The two halves are located only about 700bp apart with their own promoters. Two homolog of a putative archaeal replication gene (paREP1) were found between the two tRNA transcripts, supporting the previous evidence of tRNAs being a favorite region of viral insertions that may give rise to split tRNAs (She, Brugger et al. 2002;
Krupovic and Bamford 2008) (Chapter 5 of this work).
7.3 Future Directions
The emerging field of metagenomics provides researchers opportunities to study and discover new biology. The species characterization in Cistern Spring metagenome using RNase P introduces a new alternative marker in addition to the commonly used
16S rRNA and metabolic genes. Although the highly conserved tRNA sequences in hyperthermophilic archaea are not very effective in genome classification, the addition of tRNA introns makes it possible to determine the existence of a species in a metagenome.

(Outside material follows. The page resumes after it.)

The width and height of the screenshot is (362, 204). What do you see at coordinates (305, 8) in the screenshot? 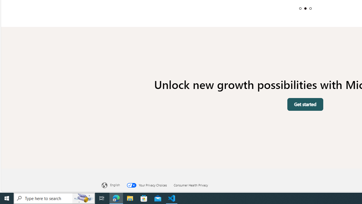
I see `'Slide 2'` at bounding box center [305, 8].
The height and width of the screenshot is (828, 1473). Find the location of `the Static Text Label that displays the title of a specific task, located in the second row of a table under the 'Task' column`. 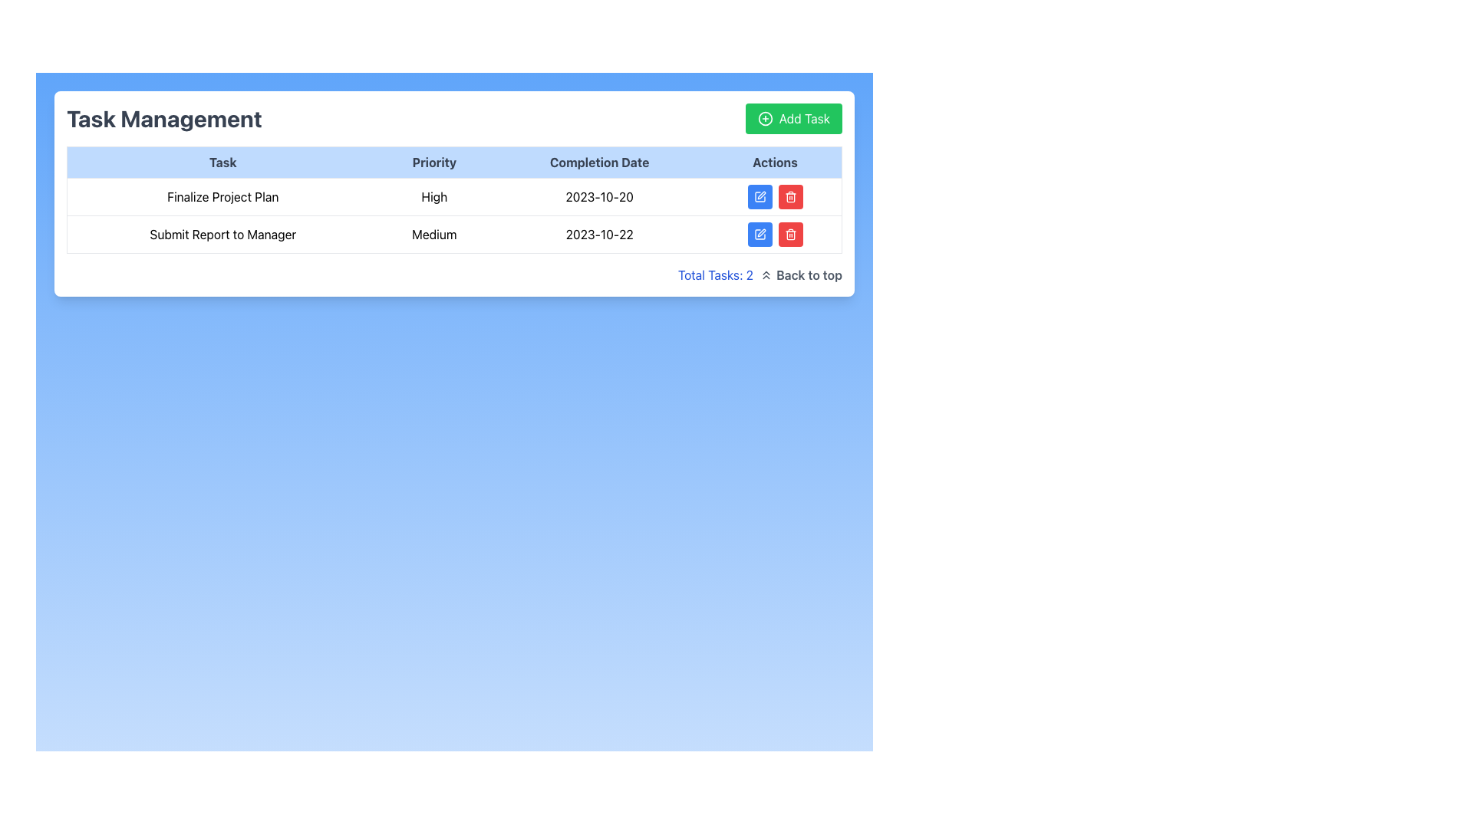

the Static Text Label that displays the title of a specific task, located in the second row of a table under the 'Task' column is located at coordinates (222, 234).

However, instead of studying each individual tRNA gene closely to obtain an answer that may not be consistent or reproducible, a more systematic and repeatable method should be applied. I therefore propose the generation of a tRNA
170 feature profile for phylogenetic analysis. Similar to profiles used for protein alignments, a tRNA feature profile will contain feature information of an individual tRNA gene including but not limited to the tRNA isotype, anticodon, tRNA structural type, G/C content, stem and loop sizes, number of introns and their properties such as positions, lengths, bulge-helix-bulge motif specifications, and primary sequences.

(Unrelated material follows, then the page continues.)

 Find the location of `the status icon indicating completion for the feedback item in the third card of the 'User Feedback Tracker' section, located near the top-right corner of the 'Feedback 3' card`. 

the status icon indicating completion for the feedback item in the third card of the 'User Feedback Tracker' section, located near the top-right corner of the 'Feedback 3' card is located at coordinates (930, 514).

Each tRNA feature can be represented by a specific code. The profile can then be used for tRNA alignments and phylogenetic analysis in metagenomes.

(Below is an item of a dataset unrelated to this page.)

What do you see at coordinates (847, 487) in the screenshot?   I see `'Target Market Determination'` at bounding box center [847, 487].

The discovery of the novel trans-spliced split tRNAMet(CAU) in Thermoproteus that was not found in model organisms provides an example of opportunities in metagenomics. With the combination of the knowledge developed from standard biological studies and the increasing availability of sequenced metagenomes, I anticipate more unexpected findings will be identified in the near future.
7.4 Materials and Methods
Genomic data. Complete genomic sequences and annotated ORFs for all archaeal genomes were obtained from NCBI RefSeq(Pruitt, Tatusova et al. 2007).
Metagenome assembly of Cistern Spring was provided by William Inskeep at
Montana State University. Protein annotations of Cistern Spring metagenome were retrieved from Integrated Microbial Genomes with Microbiome Samples (Markowitz,
Ivanova et al. 2008).
171 16S ribosomal RNA sequence searches in Cistern Spring. BLAT (Kent 2002) was used for sequence similarity searches of 16S rRNA sequences in available complete archaeal genomes against Cistern Spring metagenome. Hits with over 90% sequence identity and a length of over 600bp were selected.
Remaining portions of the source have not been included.